### What the exercise asks
Please write out the lines exactly, starting with the line that contains "Where should I click to: Open the 全国統一小学生テスト" and continuing through the line that contains "Action: [x=171, y=57]".

**** Extracted records

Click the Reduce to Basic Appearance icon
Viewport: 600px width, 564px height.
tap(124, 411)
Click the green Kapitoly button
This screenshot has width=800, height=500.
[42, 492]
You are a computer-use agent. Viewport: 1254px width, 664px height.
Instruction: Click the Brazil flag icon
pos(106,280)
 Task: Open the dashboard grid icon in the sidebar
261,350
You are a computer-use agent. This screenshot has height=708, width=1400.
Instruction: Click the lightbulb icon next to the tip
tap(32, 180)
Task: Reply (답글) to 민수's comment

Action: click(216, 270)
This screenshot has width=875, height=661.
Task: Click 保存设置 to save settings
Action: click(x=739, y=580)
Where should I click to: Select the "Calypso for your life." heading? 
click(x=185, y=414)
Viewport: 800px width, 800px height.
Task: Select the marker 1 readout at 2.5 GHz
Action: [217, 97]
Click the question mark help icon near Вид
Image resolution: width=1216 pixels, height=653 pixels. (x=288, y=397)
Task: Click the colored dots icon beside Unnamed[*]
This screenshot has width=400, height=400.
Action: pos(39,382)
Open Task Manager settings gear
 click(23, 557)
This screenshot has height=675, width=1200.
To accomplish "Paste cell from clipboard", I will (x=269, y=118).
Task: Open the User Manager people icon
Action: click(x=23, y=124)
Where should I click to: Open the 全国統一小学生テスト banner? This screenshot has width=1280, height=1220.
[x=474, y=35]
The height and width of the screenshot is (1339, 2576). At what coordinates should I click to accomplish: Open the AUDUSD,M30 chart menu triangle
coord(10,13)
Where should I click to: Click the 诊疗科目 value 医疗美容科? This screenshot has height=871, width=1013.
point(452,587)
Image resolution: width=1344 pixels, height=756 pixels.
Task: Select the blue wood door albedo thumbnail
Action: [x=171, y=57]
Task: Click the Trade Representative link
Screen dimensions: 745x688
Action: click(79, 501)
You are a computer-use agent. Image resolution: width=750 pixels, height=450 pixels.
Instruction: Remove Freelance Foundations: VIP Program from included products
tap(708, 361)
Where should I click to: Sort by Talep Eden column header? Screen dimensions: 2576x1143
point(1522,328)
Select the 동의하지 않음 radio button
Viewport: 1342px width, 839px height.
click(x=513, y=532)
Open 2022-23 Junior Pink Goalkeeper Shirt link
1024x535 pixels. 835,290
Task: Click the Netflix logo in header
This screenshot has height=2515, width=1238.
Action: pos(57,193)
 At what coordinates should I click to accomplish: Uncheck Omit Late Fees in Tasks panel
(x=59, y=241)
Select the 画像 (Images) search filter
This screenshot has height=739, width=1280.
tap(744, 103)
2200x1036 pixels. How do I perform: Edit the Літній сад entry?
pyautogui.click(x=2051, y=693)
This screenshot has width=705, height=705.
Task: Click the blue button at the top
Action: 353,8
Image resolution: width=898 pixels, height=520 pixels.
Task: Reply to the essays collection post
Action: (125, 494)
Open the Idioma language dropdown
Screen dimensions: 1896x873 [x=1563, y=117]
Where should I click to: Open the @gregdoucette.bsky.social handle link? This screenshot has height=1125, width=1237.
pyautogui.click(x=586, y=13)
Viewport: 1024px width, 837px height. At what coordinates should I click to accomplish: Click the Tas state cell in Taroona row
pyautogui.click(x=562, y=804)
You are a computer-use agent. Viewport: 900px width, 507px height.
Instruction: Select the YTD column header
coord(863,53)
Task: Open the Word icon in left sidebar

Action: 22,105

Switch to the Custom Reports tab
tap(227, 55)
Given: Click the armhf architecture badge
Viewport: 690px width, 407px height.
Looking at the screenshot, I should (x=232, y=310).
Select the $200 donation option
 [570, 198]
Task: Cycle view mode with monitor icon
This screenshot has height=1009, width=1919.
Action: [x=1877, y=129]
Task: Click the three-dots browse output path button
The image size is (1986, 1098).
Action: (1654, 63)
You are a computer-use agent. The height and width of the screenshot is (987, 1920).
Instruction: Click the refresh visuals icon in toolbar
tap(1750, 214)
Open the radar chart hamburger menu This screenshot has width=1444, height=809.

********

### Output for this exercise
Where should I click to: Open the 全国統一小学生テスト banner? This screenshot has width=1280, height=1220.
[x=474, y=35]
The height and width of the screenshot is (1339, 2576). At what coordinates should I click to accomplish: Open the AUDUSD,M30 chart menu triangle
coord(10,13)
Where should I click to: Click the 诊疗科目 value 医疗美容科? This screenshot has height=871, width=1013.
point(452,587)
Image resolution: width=1344 pixels, height=756 pixels.
Task: Select the blue wood door albedo thumbnail
Action: [x=171, y=57]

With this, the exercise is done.